ABC 02/02/14
JUAN CARLOS GIRAUTA
No se ha valorado bastante que el gran George Orwell esculpiera su distopía 1984, en gran medida, con los materiales estalinistas de la pesadilla vivida junto al POUM en las calles de Barcelona, cuando el PSUC etiquetó de «fascista» al partido (marxista) fundado por Andreu Nin y se lanzó a la caza de sus militantes en 1937. El ininterrumpido prestigio del PSUC –por bien que hoy sus siglas sean invisibles– acaso explique que el nacionalismo no cuente entre su utillería cultural con título tan goloso como Homena je a Cataluña, notas de la peripecia española del británico. No sea que alguien fuera a leerlo. Pocos años después de su Homenaje, y en las postrimerías de otra guerra, la que asoló Europa entre 1939 y 1945, Eric Arthur Blair, es decir George Orwell, procedió a una implacable disección del nacionalismo y estableció sus rasgos distintivos. Básicamente iluminó sus efectos sobre el juicio humano, sobre el recto discurrir, sobre la buena fe intelectual. Advirtiendo que el autor ensancha considerablemente el concepto al incluir en la categoría ideologías diversas, y aun partidos políticos y otras adscripciones, sus Notas sobre el nacionalismo siguen siendo una pequeña y preciosa fuente de aprendizaje. Imprescindible, me atrevería a decir si no hubiera tantas lecturas que merecen el adjetivo.
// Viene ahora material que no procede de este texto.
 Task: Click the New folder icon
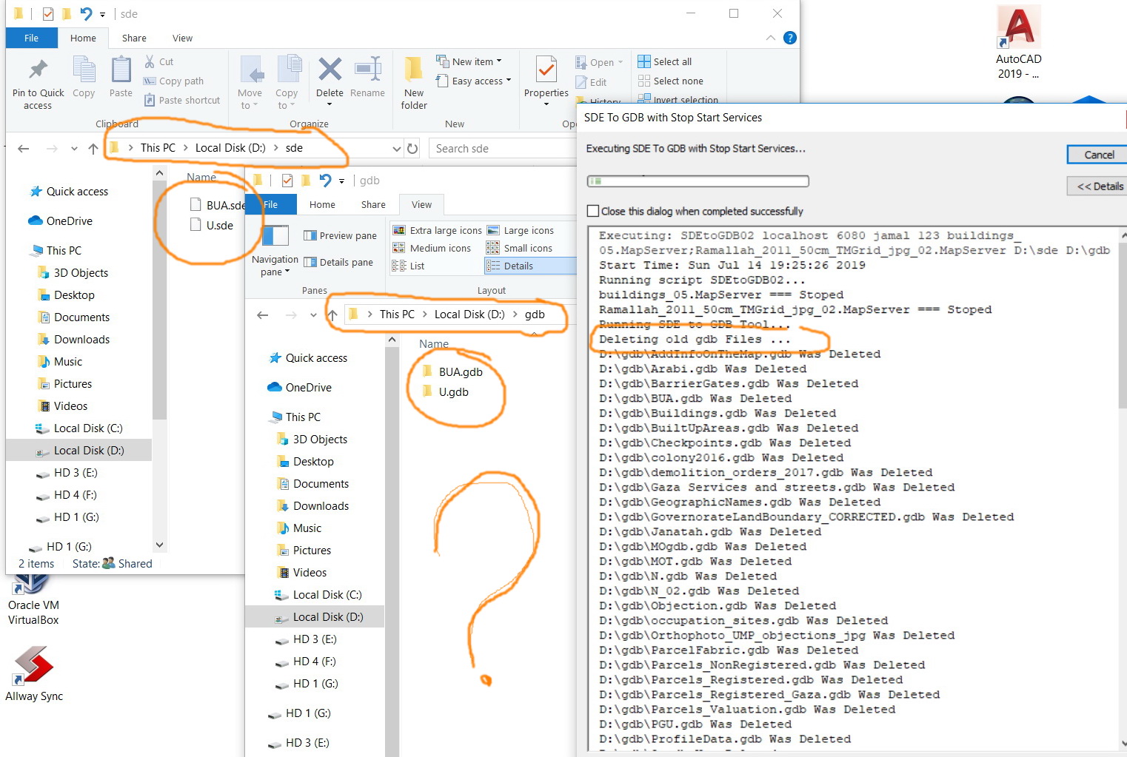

También son una vacuna contra el «hábito de dar por hecho que se puede clasificar a los seres humanos como si fueran insectos, y que grupos enteros de millones, o decenas de millones, de personas pueden ser etiquetados tranquilamente como buenos o
malos ». Porque, tomen nota los del pensamiento débil, así definió Orwell el fenómeno. De eso hablamos cuando hablamos de nacionalismo. Tan deletéreos efectos provocan las ondas expansivas de una ideología-bomba extrañamente respetada aún, a pesar de las numerosas y empapadas pruebas en su contra. Pronto consigna Orwell las que considera «principales características del nacionalismo». Nos resultará imposible no relacionarlas con lo que, setenta años después de publicadas las Notas, está ocurriendo con el raciocinio de tantos de mis conciudadanos. He aquí un par de pinceladas:
«Obsesión: en la medida de lo posible, ningún nacionalista piensa, habla o escribe jamás sobre nada que no sea la superioridad de su propia unidad de poder. Es difícil, si no imposible, para cualquier nacionalista ocultar su fidelidad (…) El discreto elogio de una organización rival le llena de una ansiedad que solo puede aliviar mediante una áspera réplica». Ah, qué familiar sensación. A diario lo encuentro en debates y tertulias catalanas, donde el nacionalismo aparece siempre sobrerrepresentado con respecto a su verdadera incidencia social. Ningún Gobierno español tomará jamás una decisión acertada para mis colegas. Jamás una noticia positiva sobre el PP o sobre Ciudadanos –únicas formaciones ajenas al delirio– se puede despachar sin la réplica áspera. Es superior a ellos. El líder del PSC empieza a toparse con la misma reacción, un signo ciertamente esperanzador.
«Indiferencia a la realidad: todo nacionalista tiene el poder de no advertir similitudes entre conjuntos similares de hechos (…) Las acciones no se tienen por buenas o malas según sus propios méritos, sino de acuerdo con quién las realice, y casi no existe ultraje (…) que no cambie de color moral cuando se comete en nuestro lado». Ahora llamamos a eso doble baremo. Los partidos nacionalistas catalanes (que se refieren a sí mismos como «los partidos catalanes», cerrando la puerta de casa y dejando a la intemperie a los representantes de muchos centenares de miles de vecinos) verán virtud en la canallada del propio. Y, con frecuencia, canallada en la virtud ajena.
Son dos botones de muestra. George Orwell sigue siendo brutalmente actual.